Even if we all agree that the traditional marketing funnel is flawed and it’s time to bin it, we still have the problem of how to map our buyer’s journey. Justyna Ciecierska, Founder of the Marketing Waiting Room, has an interesting solution.
Why not think of your customer journey as interconnected waiting rooms? Spaces customers enter on their own volition and timeline and stay in depending on how well you’ve designed them.
I like this spatial approach. It acknowledges that purchase decisions happen on the buyer's timeline, not your timeline. They happen within the buyer's world, not your world as a business.
Waiting Rooms, Not Funnels
Justyna’s methodology requires us to think differently about how we’ve approached marketing and the marketing funnel in the past decade.
Unlike the artificial construction of a funnel, this spatial model maps to how your customers experience the buyer journey—a back-and-forth movement between different stages of commitment dependent on how their needs and timeframes change, rather than following a predetermined linear path.

Room #1: The Marketing Waiting Room
This is where your customers hang out before they actively seek solutions to their problems. It's an entry point that asks for little commitment from prospects. Your goal here is to build mental availability through emotional connections.
With the marketing waiting room, you are concerned with:
- Building emotional connection, not rational benefits
- Creating content that your prospects come across as they go about their everyday life
- Being present in conversations and spaces where your buyers already exist
Room #2: The Sales Waiting Room
This is where prospects go when something triggers their buying intent. Here, they need clear, factual information that helps them make decisions. This space is all about physical availability. In this room, you focus on:
- Presenting information designed for the rational brain
- Focusing on high-impact features identified in your empathy probing workshops (more on that below)

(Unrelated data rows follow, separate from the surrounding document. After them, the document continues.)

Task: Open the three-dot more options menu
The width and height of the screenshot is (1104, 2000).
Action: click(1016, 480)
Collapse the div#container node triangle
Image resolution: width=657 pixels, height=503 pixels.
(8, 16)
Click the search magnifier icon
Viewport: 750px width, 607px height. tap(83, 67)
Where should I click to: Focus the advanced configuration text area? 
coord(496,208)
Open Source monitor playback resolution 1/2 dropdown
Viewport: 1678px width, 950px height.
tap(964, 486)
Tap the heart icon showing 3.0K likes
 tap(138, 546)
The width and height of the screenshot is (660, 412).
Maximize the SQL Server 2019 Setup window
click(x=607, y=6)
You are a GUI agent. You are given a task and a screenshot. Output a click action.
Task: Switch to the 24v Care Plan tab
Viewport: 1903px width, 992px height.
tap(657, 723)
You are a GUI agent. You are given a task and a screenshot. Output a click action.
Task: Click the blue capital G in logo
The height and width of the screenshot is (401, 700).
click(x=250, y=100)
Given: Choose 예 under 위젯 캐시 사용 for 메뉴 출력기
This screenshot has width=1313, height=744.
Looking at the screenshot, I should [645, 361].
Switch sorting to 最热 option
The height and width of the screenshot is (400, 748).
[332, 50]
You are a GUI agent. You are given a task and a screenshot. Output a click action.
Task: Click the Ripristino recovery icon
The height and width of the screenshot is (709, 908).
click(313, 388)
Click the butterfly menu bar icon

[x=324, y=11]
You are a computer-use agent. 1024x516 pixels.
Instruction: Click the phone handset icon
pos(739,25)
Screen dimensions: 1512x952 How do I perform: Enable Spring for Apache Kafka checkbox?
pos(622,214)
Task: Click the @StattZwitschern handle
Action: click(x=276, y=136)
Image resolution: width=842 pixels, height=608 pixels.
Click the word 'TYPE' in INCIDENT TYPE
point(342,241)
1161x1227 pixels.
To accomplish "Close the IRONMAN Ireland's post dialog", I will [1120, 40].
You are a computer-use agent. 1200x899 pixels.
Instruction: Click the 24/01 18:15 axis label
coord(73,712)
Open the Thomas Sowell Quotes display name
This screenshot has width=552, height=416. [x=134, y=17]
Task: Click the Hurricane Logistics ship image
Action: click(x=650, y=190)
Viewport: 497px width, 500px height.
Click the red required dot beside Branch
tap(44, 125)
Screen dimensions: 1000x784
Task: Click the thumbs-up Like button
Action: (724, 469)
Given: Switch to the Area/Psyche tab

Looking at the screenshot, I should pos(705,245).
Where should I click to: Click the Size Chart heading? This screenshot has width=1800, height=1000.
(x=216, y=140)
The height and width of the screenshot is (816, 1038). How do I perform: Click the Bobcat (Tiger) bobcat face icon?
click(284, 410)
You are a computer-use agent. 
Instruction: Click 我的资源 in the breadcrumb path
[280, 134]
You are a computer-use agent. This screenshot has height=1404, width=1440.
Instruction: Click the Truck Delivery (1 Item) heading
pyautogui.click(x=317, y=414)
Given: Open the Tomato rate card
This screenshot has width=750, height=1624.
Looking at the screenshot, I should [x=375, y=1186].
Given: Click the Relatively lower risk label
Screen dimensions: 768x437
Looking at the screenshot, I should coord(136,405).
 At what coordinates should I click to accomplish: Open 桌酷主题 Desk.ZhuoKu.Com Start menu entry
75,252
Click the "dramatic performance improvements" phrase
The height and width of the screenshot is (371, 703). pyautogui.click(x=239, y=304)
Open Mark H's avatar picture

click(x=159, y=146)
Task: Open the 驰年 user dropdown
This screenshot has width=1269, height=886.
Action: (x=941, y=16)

- Understanding that the buyer is now actively looking for information
- Making purchase easy once the buying trigger happens
Room #3: The Customer Experience Waiting Room
This room exists after purchase, where you deliver value, reinforce good feelings, and develop customer advocates. When you manage this well, you create loops that feed back into your marketing waiting room. Here, you focus on:
- Designing post-purchase experiences that reinforce the value you promised
- Focusing on adoption, usage, and engagement
- Creating opportunities for customers to advocate on your behalf
- Feeding these success stories back into the Marketing Waiting Room
Empathy Probing as a Way of Building Waiting Rooms
Your customers are simply living their lives, experiencing problems, and seeking solutions. And your job is to map their reality, not force them into your pre-conceived marketing model. For Justyna, empathy probing (also called a mind reader workshop) is a great tool for understanding how the buyer moves between the waiting rooms.
The process involves:
- Gather the marketing team, founders, sales, and any other customer-facing team.
- Ask them to embody a specific ideal client (e.g., 'From now on, everyone in this room is Katie, VP of Sales')
- Ask probing questions such as:
- Take me back to the day when you decided to buy this product. What happened that day?
- What happened a week before that?"
- How did that make you feel?"
- Who did you talk to?"
- Visualize everything on a timeline or a Miro Board to create a realistic map of the buyer journey
“When I do it, everyone is mind-blown. Everyone’s mindset shifts instantly,” she says. “It turns out that they know things that they had no idea they knew. Founders very often say ‘My gosh, I see how our marketing just doesn't make sense at all.’ Teams stop asking for generic tactics because they can see the actual journey their buyers take.”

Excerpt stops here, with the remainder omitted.